**GIVEN PROBLEM 1**: Scale the listing lines between the line holding "Task: Click the page number input field" and the line holding "Action: pyautogui.click(x=477, y=10)", inclusive. Write those lines out again, requests included, with every coordinate in the answers multiplied by 0.6 and rounded to a whole number (halves round up). Give only those lines and leave out the pictures.

**DOCUMENT SEGMENT**:
==================================================

# Tarmac Comp Disc question



## FeltF75rider (Feb 10, 2012)

Just ordered a 2018 Tarmac Comp Disc, sure I could have spent more and got the thru axle version for 2019 but for my budget it hit the mark. Any ways my one question about the bike is the disc brakes. Are the disc’s 6 bolt or center lock? Not familiar with Disc brake bikes, my only experience was a Diverge with 6 bolt mounted. I had that bike a very short time and didn’t really use it a lot.


----------



## FeltF75rider (Feb 10, 2012)

well, I got the bike and the cons are minimal but mentionable. 80mm stem, really. The bar tape and tires blow, no love here for either. wheels are heavy but they are OEM so on that note really not to horrible. other than wheels my complaints are about wear items so not a huge downside. 
Other than those few items its an amazing bike. It's not quite as light as I had thought but it is a disc brake bike and the wheels are heavy. Its a fantastic ride and hydraulic brakes are really nice. The finish on the frame is excellent, faded two tone paint from red into black. Ultegra 8020 is as advertised, excellent. Overall a purchase I am extremely pleased with and look forward to many miles from this bike. I have swapped out the tires and will change the tape with the bars and 100mm stem. At some point a lighter set of rims will replace the DT's but until then I will go with it. I really like the Tarmac line and this is a good example. Prior Tarmacs owned were both SL4 versions and both very nice.


----------



## 1Butcher (Mar 15, 2011)

I have never purchased a complete bike for myself. Why? For the same reasons you listed above. I'm certain it is costs more design to our own, but it's cheaper in the long run.

==================================================

**ENTRIES**:
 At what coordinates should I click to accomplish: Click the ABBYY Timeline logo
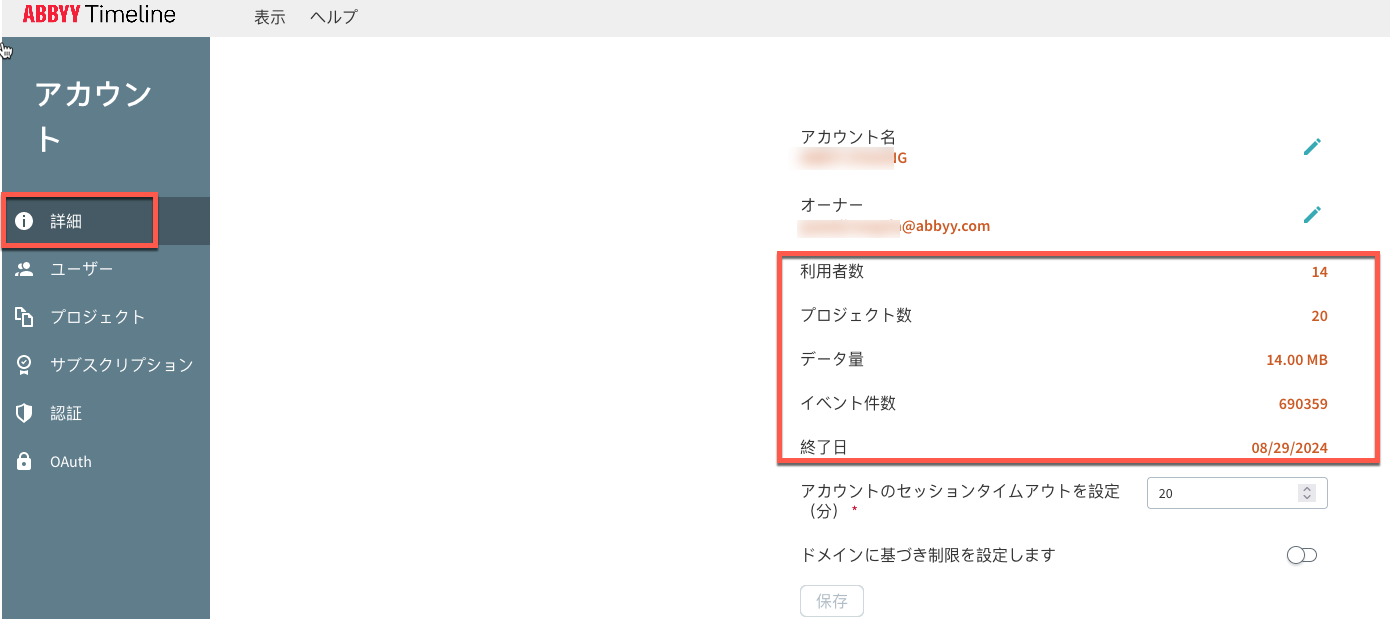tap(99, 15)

==================================================

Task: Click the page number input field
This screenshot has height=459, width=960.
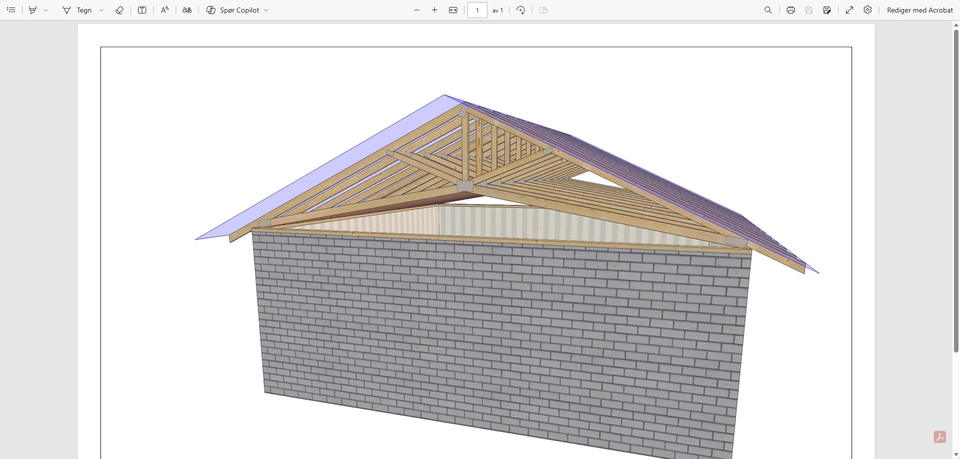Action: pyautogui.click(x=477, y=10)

==================================================

**GIVEN PROBLEM 2**: Extend the Tarmac Comp Disc forum thread, picking up right after its final sentence.

**TASK RESULT 1**:
Task: Click the page number input field
This screenshot has height=459, width=960.
Action: pyautogui.click(x=286, y=6)

**TASK RESULT 2**:
Glad your overall purchase is great.


----------



## taodemon (Mar 17, 2014)

Where are the obligatory pictures?


----------



## FeltF75rider (Feb 10, 2012)

I will have some up soon. I have not taken any yet. Strange I have a love/hate kind of relationship with Specialized but they do make some nice gear.


----------



## FeltF75rider (Feb 10, 2012)

Today’s ride


----------



## FeltF75rider (Feb 10, 2012)

Well, had the bike long enough and ridden it plenty to come to a conclusion. I really like this bike. Could use lighter wheels however it’s a nice confidence inspiring ride. It is a little heavy but mostly from the boat anchor wheels and I’m sure the disc brakes add a little but the stopping power is a real plus. 8000 Ultegra is really sweet although I really like my 6800 Di2 a little more. I fitted up some 28’s and have just enough clearance although I doubt I would want to go any bigger anyway. Great bike and despite no test ride it’s a great buy.


----------



## TricrossRich (Mar 26, 2014)

Yes, those wheels are a weak point on that build... throw something decent on there and you'll drop a ton of weight.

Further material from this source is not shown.